Bir filmin en heyecanlı yerinde yerimizden fırlayıp tepki verebiliyoruz ama Gazze'deki en acımasız ölümleri, katliamlari kılımız dahi kıpırdamadan seyrediyoruz
Gazze'nin yok oluşunu bir film seyreder gibi izliyoruz.
Bir filmin en heyecanlı yerinde yerimizden fırlayıp tepki verebiliyoruz ama Gazze'deki en acımasız ölümleri, katliamlari kılımız dahi kıpırdamadan seyrediyoruz.

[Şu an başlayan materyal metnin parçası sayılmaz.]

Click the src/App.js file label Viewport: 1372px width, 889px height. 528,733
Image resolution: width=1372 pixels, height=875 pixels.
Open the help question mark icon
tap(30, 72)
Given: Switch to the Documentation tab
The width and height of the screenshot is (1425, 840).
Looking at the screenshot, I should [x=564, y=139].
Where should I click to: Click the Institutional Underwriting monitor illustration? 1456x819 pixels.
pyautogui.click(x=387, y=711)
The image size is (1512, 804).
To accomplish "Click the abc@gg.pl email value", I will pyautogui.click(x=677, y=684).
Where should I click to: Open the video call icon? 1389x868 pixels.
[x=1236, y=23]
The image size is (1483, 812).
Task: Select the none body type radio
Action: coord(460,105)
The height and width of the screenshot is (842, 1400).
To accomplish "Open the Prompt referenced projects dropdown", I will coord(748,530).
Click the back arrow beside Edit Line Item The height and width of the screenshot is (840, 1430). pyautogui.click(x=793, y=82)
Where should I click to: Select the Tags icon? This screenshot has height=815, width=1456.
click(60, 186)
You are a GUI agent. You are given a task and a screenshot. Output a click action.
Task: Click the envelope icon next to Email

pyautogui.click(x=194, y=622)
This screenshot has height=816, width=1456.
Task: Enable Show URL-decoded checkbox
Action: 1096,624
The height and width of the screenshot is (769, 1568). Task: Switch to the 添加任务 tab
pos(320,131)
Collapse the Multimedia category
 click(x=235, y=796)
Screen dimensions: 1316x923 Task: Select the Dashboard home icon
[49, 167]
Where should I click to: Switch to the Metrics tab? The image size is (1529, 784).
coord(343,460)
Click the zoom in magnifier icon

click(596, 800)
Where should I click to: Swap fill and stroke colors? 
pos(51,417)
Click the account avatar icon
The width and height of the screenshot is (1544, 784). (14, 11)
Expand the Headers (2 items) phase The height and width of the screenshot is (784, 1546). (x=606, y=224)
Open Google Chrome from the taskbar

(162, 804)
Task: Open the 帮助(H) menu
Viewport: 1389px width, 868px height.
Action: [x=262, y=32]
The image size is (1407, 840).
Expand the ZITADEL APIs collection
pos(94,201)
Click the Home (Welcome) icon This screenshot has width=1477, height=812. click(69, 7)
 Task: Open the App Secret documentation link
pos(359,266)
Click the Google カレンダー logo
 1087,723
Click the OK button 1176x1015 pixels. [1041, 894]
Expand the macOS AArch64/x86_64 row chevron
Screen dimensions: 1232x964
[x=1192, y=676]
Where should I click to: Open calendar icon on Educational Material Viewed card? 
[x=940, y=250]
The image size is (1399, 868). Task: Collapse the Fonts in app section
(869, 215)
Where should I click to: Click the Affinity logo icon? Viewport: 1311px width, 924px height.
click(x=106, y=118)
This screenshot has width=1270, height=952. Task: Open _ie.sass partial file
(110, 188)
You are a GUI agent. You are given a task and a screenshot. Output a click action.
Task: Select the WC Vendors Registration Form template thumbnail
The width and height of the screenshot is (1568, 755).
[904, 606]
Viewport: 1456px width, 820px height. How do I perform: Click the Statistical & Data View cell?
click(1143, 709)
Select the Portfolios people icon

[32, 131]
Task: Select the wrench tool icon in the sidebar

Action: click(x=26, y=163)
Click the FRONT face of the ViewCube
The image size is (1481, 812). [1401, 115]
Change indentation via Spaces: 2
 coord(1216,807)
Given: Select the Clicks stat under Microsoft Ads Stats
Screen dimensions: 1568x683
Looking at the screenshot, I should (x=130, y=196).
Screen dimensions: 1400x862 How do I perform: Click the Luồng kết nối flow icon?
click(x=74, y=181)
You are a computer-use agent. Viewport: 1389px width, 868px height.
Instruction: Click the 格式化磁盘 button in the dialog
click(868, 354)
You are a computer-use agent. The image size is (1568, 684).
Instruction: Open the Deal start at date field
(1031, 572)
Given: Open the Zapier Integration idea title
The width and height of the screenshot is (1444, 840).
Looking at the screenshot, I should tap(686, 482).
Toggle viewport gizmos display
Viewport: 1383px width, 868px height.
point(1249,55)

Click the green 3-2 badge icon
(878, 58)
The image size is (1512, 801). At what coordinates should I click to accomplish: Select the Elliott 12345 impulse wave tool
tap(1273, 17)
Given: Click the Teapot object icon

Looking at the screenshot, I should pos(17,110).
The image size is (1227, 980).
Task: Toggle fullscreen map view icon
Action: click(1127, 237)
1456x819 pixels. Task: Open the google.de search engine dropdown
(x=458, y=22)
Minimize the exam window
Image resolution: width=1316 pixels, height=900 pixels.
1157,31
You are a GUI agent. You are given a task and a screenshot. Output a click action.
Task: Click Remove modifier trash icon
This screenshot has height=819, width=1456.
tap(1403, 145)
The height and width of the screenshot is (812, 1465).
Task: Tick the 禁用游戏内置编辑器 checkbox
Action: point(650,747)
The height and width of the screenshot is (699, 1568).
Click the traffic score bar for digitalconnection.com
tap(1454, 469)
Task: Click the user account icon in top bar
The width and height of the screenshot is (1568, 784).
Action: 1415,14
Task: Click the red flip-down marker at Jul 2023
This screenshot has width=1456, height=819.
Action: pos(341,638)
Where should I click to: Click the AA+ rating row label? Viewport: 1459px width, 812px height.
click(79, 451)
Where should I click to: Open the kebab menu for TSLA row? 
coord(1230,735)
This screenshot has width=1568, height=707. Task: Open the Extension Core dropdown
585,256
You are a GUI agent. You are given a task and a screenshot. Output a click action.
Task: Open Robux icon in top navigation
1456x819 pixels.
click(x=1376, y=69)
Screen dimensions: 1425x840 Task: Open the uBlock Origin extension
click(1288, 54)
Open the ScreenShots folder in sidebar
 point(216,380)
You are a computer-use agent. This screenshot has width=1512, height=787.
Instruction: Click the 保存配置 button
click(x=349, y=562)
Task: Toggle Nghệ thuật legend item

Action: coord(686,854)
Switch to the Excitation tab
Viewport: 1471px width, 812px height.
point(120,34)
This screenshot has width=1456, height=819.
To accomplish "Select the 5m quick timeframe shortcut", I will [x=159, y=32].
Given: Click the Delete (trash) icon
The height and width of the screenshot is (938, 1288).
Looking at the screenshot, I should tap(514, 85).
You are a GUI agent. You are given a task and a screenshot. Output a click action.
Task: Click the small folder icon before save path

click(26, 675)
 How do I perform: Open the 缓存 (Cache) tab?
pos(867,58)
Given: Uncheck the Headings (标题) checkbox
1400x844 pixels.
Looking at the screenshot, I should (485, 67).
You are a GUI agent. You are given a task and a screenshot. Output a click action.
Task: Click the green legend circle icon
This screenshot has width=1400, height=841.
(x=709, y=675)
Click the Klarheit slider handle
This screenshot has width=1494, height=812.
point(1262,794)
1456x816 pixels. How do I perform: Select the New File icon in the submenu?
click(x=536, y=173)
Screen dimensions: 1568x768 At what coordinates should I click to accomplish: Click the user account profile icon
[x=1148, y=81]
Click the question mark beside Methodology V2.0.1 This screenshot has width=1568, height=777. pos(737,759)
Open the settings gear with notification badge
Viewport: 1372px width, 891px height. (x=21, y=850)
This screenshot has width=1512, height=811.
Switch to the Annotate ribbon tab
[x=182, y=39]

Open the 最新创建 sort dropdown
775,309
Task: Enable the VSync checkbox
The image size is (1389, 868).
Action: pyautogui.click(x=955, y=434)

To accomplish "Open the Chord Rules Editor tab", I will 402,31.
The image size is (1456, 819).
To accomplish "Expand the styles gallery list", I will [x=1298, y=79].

Taşta ses var İslam dünyasında ses yok.
Körler dahi gönül gözüyle Gazze'yi görüyor Müslümanlar görmüyor. Dilsizler feryat ediyor Müslümanlar susuyor.
İslam dünyası Gazze'yi görmemek için kör, sesini duymamak için sağır, feryatlarını susturmak için lal olmuş.
Gazze soykırım yaşarken İslam dünyası derin bir sessizliğe dalmış.
İsrail uçakları Arap petrolleriyle havalanıyor, bombalarının ücretini belki de Arap krallıkları veriyordur.
Gazze açlıktan ilaçsızlıktan kırılıken Mısır Ürdün kapılarını kapatmış Gazze'ye.
Bir devlet düşünün sınır kapısını İsrail'in izni olmadan açamıyor.
İslam dünyasının beyni Mısır böyle olunca varın gerisini siz düşünün.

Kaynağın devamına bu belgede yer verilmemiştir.